## About this exercise
Pick up at the line with "You are a computer-use". Write it out exactly, along with each later line through the end of the data, and nothing more.

[Stored data entries]
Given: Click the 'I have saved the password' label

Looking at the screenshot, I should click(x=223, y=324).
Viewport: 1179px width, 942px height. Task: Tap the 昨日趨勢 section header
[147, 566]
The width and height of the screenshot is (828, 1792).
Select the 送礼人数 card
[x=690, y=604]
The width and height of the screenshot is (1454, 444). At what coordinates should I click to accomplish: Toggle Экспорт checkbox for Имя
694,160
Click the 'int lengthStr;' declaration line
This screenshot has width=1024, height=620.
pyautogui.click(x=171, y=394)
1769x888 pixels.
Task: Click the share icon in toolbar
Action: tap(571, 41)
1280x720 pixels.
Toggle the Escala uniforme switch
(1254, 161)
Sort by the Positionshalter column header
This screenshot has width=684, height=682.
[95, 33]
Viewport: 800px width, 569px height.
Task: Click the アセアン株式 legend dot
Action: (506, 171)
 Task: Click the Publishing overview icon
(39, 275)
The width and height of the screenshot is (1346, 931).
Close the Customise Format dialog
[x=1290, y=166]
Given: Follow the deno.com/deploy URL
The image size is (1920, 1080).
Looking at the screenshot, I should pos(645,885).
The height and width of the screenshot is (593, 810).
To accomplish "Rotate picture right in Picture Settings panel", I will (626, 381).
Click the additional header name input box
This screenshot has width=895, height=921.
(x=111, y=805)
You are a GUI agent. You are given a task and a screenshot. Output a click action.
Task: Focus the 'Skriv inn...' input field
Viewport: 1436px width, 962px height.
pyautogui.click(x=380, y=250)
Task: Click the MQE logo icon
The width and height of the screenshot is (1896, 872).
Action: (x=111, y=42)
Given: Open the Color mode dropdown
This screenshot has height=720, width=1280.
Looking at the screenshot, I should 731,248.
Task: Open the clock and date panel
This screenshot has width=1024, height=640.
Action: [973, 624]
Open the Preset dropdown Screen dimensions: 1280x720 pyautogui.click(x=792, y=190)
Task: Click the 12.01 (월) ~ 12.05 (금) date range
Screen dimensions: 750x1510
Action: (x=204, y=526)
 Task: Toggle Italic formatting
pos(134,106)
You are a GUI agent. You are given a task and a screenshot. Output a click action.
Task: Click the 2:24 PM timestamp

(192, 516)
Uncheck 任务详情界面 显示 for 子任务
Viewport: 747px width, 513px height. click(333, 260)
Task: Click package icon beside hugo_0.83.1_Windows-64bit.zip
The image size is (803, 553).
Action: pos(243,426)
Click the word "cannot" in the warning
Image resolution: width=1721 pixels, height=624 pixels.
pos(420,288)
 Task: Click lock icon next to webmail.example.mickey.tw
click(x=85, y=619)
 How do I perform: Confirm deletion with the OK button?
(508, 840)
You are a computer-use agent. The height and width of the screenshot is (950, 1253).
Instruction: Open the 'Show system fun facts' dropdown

## Reply to the exercise
You are a computer-use agent. The height and width of the screenshot is (950, 1253).
Instruction: Open the 'Show system fun facts' dropdown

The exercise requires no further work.